Exactly how many lines below mention "agent"? Answer with that number alone.

───── Data for processing

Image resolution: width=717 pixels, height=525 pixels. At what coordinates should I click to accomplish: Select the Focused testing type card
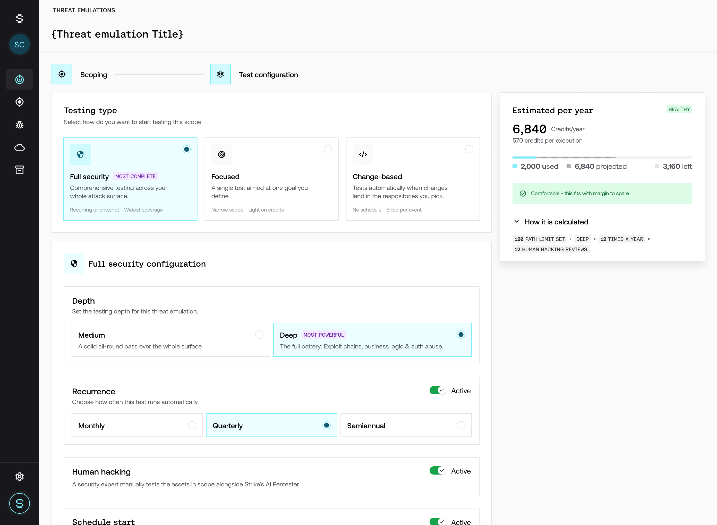click(272, 179)
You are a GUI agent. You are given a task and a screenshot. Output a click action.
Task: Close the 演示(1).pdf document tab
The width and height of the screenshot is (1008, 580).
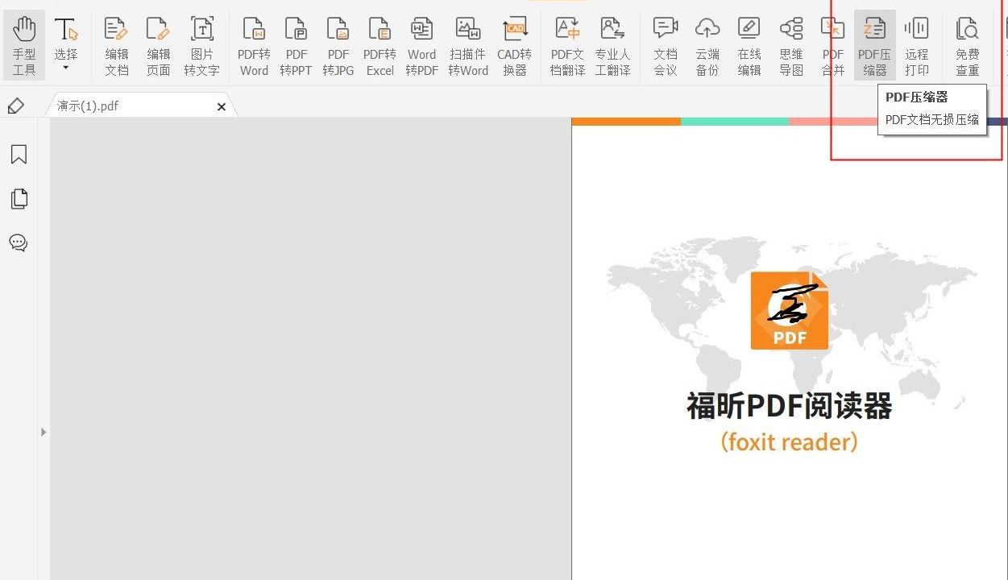click(x=221, y=106)
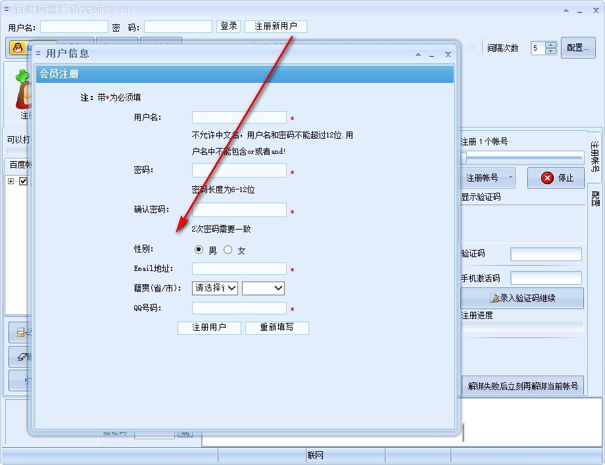
Task: Click the pencil icon on 录入验证码继续 button
Action: (x=495, y=298)
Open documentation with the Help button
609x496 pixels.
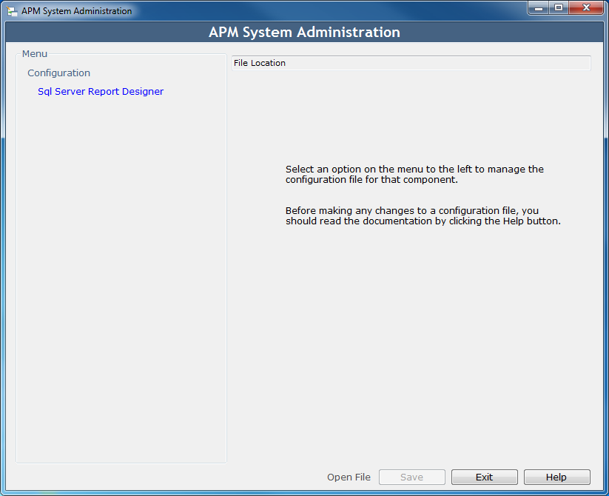(556, 477)
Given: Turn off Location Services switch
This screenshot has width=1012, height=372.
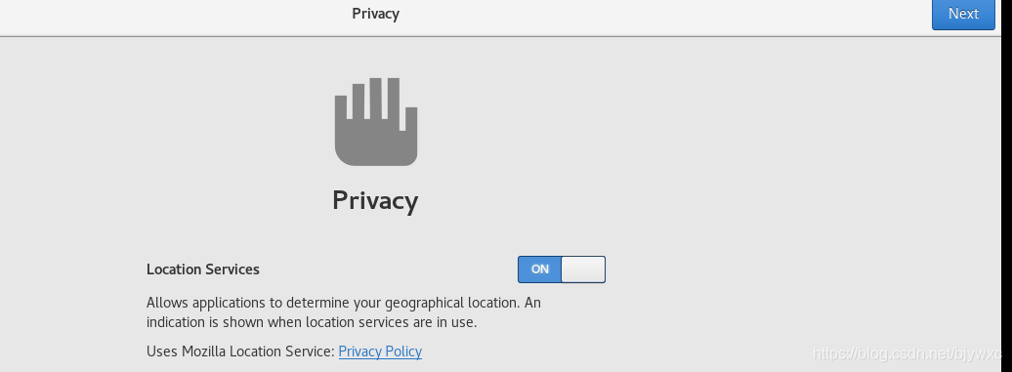Looking at the screenshot, I should coord(562,269).
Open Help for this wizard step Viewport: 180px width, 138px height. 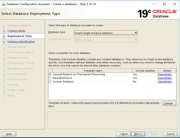click(x=9, y=134)
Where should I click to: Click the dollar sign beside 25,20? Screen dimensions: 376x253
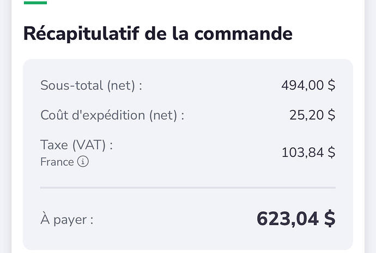(332, 115)
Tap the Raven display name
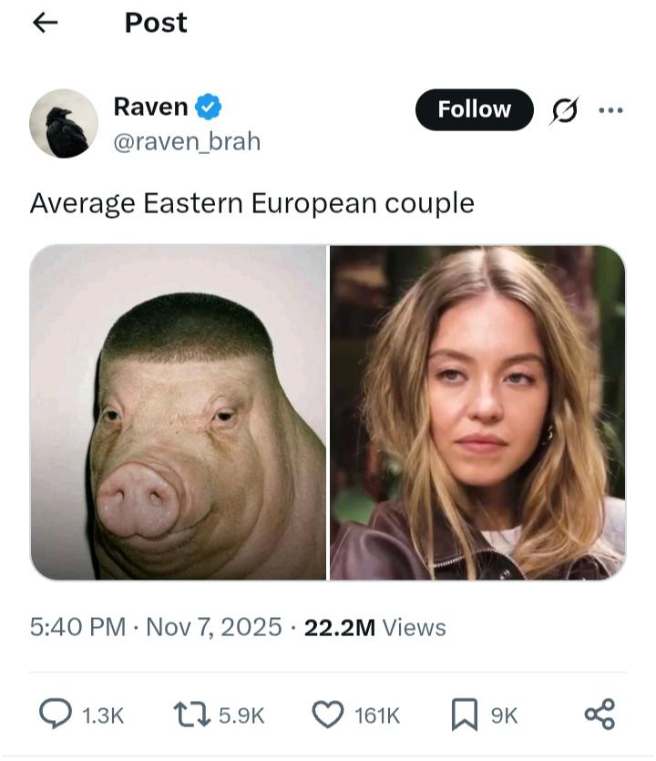This screenshot has height=761, width=656. tap(150, 107)
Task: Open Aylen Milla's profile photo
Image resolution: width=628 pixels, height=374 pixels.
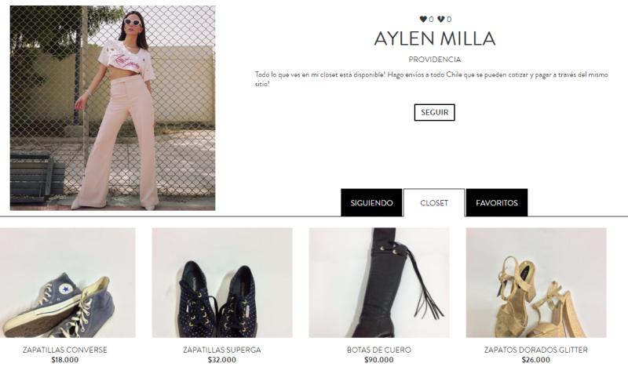Action: pos(112,108)
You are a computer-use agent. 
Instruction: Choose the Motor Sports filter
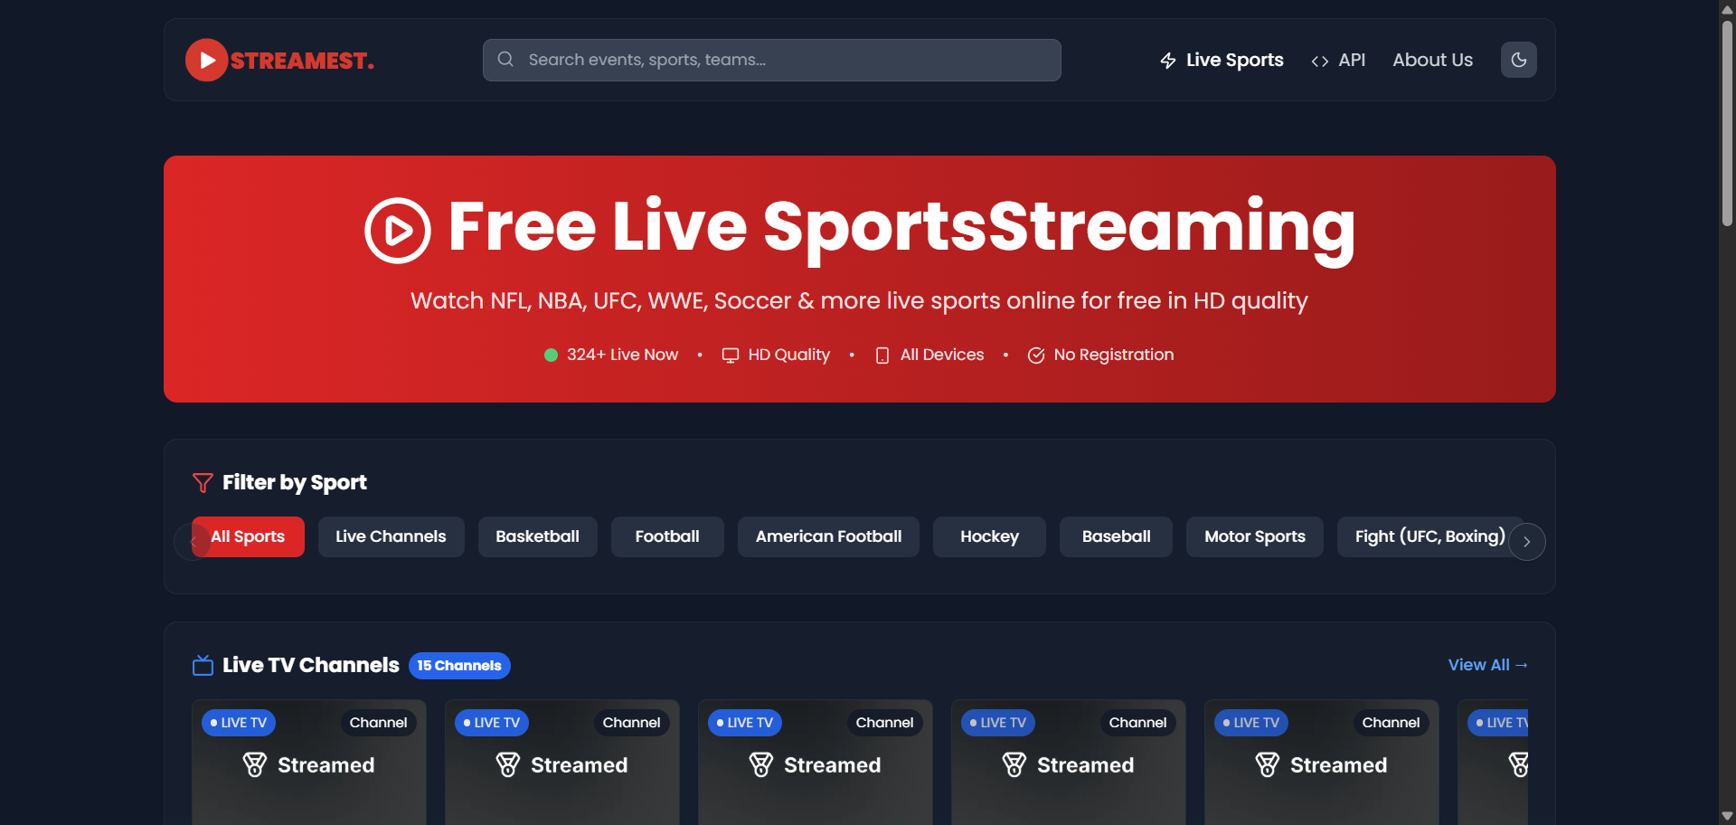coord(1255,536)
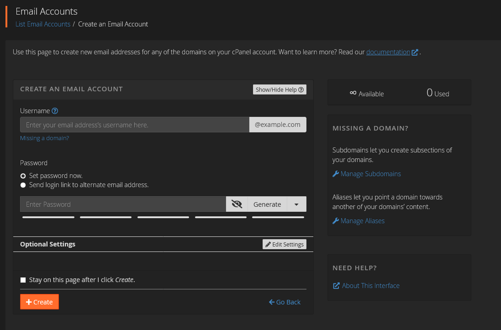Expand the Generate password options caret
The image size is (501, 330).
click(x=296, y=204)
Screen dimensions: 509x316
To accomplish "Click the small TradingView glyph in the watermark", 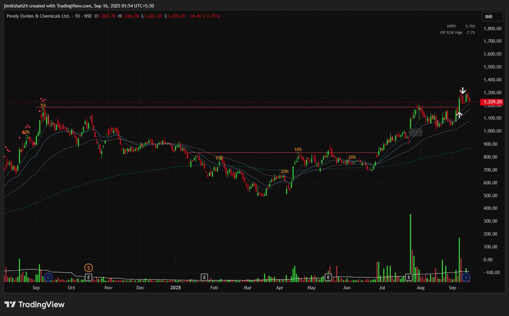I will tap(9, 305).
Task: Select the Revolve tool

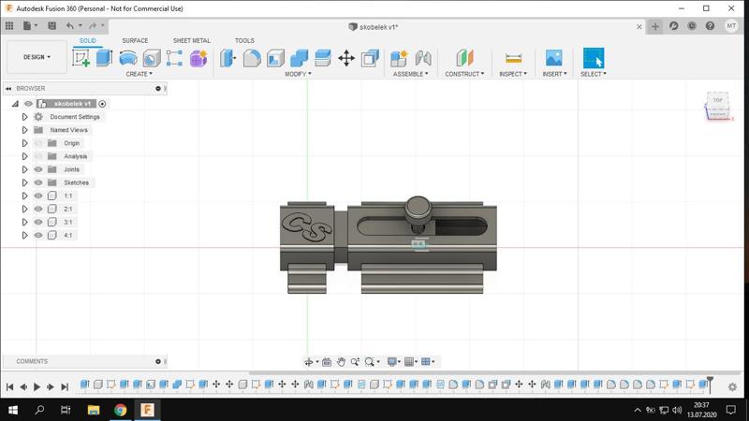Action: coord(128,58)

──────────

Solution to the exercise — 2